I hope I can make it work this time.
Anyway, the two plots are connected–which they need to be–but the connection is too tenuous. I need to make them more of a web than a strand; the disparate character goals make the novel too diffuse, at least until the last 70 pages or so, when it all dovetails.
Most of the other notes she’s given me are straight-forward enough: punching up this or that character, clarifying a relationship, hanging on to so-and-so’s essential appeal. There are also a few moments that break the tone. I’ll have another look at those.
There’s only one note that genuinely troubles me. One of the notes I got on Game of Cages was “too many secondary characters”–and I don’t mean that I got it once. I revised and combined and trimmed that book, but pretty much every set of notes included something like “I’d forgotten X by the time she reappeared.”
So, in writing MBW, I needed to a) delineate the secondary characters better and b) have fewer secondary characters. Which I thought I did, but garsh, there’s that note again. I believe I need to start making character lists for books like mine, to gauge the point at with no amount of a) can make up for a failure to b).
Anyway, I’m on my lunch break, which means it’s time to take out my (paper) notebook and copy down her notes in my own words. I have lists to make and graphs to draw. Fun!
 Which means she’s been enduring my weird, semi-random paragraph constructions and word repetitions. Embarrassing for me, but I think it will help make me more conscious of the way I lay out my sentences as I write. I learn well through shame.
 Or more, obviously.
 Which I learned by watching endless episodes of DR. WHO.
 But god, I thought I already did this. I work really, really hard on this every time.
2 thoughts on “I have one beta reader”
After finishing a draft one of the things I always do is go through and look to see if I can merge characters. And when you can it seems to usually pay off — they become more memorable, got more stuff going on, and you get a better feel for them.

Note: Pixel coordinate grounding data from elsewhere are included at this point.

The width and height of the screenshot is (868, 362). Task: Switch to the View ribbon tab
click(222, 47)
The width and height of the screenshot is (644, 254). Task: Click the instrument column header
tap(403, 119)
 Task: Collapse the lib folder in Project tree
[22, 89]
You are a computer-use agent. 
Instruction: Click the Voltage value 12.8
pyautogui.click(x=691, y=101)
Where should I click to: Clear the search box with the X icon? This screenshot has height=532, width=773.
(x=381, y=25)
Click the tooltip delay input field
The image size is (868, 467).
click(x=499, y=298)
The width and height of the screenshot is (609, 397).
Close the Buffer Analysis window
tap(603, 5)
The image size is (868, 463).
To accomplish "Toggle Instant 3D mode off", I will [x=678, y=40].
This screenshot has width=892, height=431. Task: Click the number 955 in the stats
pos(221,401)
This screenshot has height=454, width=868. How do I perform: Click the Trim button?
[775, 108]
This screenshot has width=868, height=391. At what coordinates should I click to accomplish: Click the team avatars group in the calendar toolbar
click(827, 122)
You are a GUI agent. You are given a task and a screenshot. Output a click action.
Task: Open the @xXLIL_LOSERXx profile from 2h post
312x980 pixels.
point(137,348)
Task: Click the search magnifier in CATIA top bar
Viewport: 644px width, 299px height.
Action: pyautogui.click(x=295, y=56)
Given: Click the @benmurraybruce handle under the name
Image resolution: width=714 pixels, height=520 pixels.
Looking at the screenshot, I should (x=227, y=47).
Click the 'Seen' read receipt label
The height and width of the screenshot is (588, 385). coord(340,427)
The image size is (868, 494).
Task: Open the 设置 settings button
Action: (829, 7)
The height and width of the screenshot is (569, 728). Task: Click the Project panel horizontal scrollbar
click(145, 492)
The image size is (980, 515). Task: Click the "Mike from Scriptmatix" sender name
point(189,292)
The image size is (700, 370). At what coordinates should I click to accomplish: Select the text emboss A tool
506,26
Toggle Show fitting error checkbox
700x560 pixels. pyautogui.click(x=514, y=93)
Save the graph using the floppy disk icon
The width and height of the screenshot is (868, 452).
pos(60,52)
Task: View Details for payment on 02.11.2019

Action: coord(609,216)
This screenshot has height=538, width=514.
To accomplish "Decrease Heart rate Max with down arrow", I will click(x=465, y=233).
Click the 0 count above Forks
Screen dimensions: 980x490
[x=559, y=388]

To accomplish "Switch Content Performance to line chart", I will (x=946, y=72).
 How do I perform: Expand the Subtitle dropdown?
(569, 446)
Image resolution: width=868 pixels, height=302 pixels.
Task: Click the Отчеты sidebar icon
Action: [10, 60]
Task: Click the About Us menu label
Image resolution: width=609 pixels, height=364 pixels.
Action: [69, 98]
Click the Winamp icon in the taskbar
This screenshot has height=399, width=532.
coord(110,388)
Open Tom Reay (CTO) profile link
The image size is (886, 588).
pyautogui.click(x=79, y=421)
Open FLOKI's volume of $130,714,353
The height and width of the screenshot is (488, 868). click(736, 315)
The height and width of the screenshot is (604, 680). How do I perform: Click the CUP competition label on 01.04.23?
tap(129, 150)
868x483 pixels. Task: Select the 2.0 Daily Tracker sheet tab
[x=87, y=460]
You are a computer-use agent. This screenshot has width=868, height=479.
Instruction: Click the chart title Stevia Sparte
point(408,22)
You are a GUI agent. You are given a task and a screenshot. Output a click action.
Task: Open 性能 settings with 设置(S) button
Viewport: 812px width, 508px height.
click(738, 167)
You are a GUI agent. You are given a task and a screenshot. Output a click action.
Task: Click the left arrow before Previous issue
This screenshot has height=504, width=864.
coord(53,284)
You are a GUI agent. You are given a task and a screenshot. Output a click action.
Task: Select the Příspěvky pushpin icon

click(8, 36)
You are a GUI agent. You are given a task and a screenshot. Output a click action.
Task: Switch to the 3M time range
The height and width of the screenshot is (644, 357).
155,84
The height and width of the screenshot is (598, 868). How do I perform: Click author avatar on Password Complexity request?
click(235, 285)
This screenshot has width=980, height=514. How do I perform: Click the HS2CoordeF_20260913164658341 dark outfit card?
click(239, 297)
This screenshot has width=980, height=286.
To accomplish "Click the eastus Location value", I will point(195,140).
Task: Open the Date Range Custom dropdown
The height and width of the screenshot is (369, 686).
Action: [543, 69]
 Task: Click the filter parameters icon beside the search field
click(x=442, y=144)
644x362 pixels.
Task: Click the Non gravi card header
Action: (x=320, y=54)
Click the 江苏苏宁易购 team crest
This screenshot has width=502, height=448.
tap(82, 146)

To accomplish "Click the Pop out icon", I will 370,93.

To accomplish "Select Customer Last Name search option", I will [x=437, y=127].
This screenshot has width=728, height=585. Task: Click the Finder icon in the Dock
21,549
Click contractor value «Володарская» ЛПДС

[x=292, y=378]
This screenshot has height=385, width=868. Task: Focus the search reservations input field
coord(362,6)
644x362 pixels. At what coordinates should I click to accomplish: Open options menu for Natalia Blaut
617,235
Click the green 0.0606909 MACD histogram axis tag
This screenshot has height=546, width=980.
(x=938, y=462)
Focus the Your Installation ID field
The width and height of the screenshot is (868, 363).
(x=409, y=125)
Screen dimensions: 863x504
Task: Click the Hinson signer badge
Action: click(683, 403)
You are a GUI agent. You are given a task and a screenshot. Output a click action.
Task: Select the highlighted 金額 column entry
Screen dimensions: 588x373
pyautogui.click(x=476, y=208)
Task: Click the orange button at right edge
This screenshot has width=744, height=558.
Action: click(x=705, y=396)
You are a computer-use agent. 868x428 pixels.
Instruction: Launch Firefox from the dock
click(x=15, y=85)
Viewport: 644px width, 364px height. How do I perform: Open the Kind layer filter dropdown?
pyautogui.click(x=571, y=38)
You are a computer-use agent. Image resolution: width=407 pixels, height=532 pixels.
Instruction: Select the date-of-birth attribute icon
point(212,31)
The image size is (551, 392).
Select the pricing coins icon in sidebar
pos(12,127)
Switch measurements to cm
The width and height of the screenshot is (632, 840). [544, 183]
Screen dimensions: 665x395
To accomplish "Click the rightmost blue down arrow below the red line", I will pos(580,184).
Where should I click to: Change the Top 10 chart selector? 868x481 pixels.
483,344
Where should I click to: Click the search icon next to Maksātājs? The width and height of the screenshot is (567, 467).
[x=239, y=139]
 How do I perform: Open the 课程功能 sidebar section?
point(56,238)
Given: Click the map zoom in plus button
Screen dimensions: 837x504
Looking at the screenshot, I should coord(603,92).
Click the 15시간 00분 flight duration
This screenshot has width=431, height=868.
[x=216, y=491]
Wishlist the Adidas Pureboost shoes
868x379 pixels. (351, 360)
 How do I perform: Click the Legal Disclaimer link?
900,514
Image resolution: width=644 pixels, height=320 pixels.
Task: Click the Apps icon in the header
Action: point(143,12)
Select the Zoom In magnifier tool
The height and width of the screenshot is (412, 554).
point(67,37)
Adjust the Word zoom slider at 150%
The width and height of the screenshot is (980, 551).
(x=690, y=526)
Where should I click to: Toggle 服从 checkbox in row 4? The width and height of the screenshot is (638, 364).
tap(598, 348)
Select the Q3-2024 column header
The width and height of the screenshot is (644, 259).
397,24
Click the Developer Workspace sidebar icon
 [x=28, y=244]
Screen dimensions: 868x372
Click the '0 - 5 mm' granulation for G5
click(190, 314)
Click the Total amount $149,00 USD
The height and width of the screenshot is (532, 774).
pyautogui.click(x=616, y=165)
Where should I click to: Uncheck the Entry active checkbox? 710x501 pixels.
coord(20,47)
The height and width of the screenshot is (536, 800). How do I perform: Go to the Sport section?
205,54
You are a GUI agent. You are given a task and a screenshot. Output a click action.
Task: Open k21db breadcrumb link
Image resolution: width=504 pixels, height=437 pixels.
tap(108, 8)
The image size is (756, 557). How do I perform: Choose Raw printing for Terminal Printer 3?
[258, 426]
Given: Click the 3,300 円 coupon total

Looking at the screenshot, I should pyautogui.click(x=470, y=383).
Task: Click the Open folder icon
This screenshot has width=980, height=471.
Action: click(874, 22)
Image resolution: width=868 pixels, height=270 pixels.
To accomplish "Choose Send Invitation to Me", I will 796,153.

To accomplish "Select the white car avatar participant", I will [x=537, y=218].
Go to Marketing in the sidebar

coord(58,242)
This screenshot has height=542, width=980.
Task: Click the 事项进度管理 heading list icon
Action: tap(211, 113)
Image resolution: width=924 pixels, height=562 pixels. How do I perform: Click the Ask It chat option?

This morning I joked with my wife that, if I get rid of characters, I my not have enough corpses to tell the story.
The first two books take place in small towns (the second smaller than the first) so I needed to have a number of people (I thought).
With this third one, it’s mainly about a circle of friends/ex-friends, so I thought I had it mostly contained. Apparently, I was wrong.
I’ll be making a list of every plot/thematic point each character creates. If I can merge, I will. And for my next book I’ll be on a strict supporting-cast diet.